For the next few weeks, i will watch the female to make sure she is OK, and then i will purchase a new, younger, and healthier male frog. I may also purchase one from another species, and this is why i have come to Dendroboard for help. A reptile store not far from me sells D. tinctorius, and i was wondering if they (tinctorius) overlap with auratus, or if i should not put a tinctorius with the female auratus. I'm not sure, please help me!


----------



## jeffr (May 15, 2009)

Are you sure you have Auratus and not a Terribilis? There is no such thing as a mint Auratus. Is it a solid color? Auratus and Tincs really shouldn't be mixed


----------



## BOOSHIFIED (Jun 23, 2009)

Two things:
1. You really should avoid mixing of species
2. You should look into culturing fruit flies. Once you do this you will never want to see crickets ever again


----------



## ChrisK (Oct 28, 2008)

Also you should wait and make sure it's really dead, frogs can have seizures where they stretch out and only look dead


----------



## srrrio (May 12, 2007)

The good news is you have found an information source on this board that will help prevent future deaths and it would be a good idea to wait on getting an additional frog. The bad news is that you must read, and read! Here is one to start :

http://www.dendroboard.com/forum/beginner-discussion/11865-good-threads-read-beginners.html

There are sticky threads at the start of each section in the forum that should answer most important care issues.Also, you did not mention if your were dusting crickets with vitamin supplements which is REALLY important. You can find more info on that as well as culturing fruit flies in the food and feeding section. 
Feel free to ask questions here as well  as somtimes the info can be confusing at first.

Saly


----------



## DCreptiles (Jan 26, 2009)

im sorry to hear about the death of your frog. i have a few helpful tips for you to follow befor purchasing your next frog, and can possibly prevent future deaths.

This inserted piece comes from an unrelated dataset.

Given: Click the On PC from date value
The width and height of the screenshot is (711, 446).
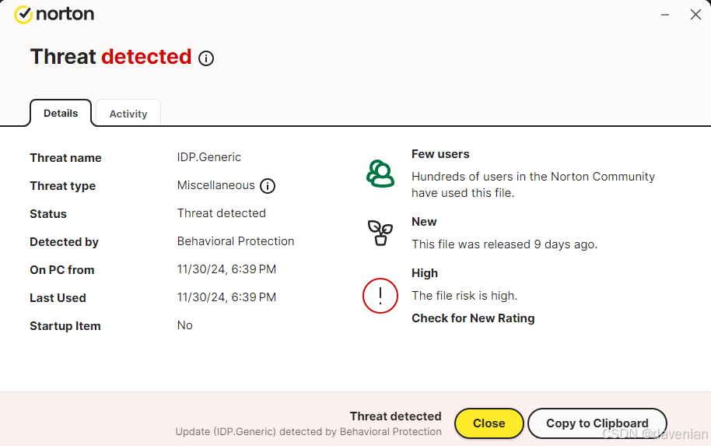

A) research the animal you are interested in. research their envirement they come from their behavior and their diet. try to find examples such as photos and step by step build journals.

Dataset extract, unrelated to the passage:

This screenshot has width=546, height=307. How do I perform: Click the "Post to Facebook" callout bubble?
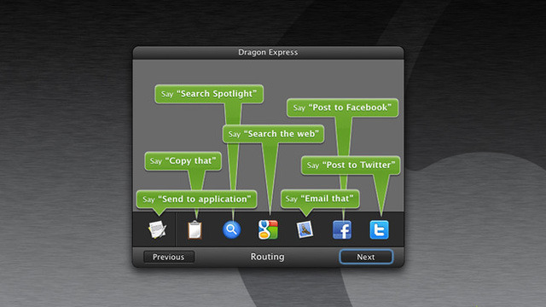(x=343, y=107)
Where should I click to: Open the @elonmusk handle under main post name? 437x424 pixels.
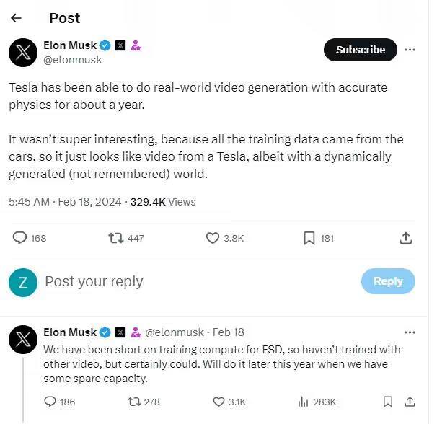pyautogui.click(x=73, y=61)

B) try to locate a reputable breeder wether they be a vendor or someone breeding for fun as a hobbyist but try to find someone that can provide you with backround info and possibly a care sheet for them. Remeber when purchasing animals at shows a lot of the time vendors take animals in as trades and dont know much about the animal that is now on their table for sale. So always ask questions befor purchasing.

C) It is almost NEVER a good idea to mix species of any kind from snakes to lizards to frogs. we as hobbyist appriciate the purity in the bloodline and take great pride in creating natural envirements to our animals and try our best to keep their stress levels down. mixing animals can create interspecie aggression and can raise a stress level to dangerous peaks.

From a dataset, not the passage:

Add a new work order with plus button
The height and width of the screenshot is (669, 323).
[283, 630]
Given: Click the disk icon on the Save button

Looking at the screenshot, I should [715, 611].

D) when it comes to designing and feeding make sure the moss, plants, hurts, wood, bark and other tanks decore comes from a reputable person and make sure you wash and rinse everything that goes into your tanks so you know its safe and clean.

these are just a few healthy things that we here on the board try to practice and spread.

hope this is helpful!


----------



## JimO (May 14, 2010)

I would most definitely not mix species or even different morphs of the same species. They can produce hybrids, which are not good for the hobby. Could you send a photo of the female? It could be that they were both the same sex and the dominant frog so intimidated the other, that it died from stress-induced sickness or malnutrician. Tinctorius morphs are all very territorial and rarely will two adults of the same sex get along together. Auratus aren't quite as bad, but there will be conflicts there as well.

I've never heard of a dart frog dying from a fall in the limited space of a vivarium.

As Jeff pointed out, there is a Mint Terribilis morph, but although many Auratus morphs have green in their pattern, there is no Mint Auratus. Make sure you know what it is, so you can get a companion of the same species, same morph and opposite sex. This is the best situation for most dart frogs. Some do well in groups, but a pair is always a safe arrangement.


----------



## Phyllobates azureus (Aug 18, 2010)

I have determined that this is an El Cope morph auratus. I confused that with mint terribilis. It's definately auratus, as they are both blue-green with dark brown/black splotches.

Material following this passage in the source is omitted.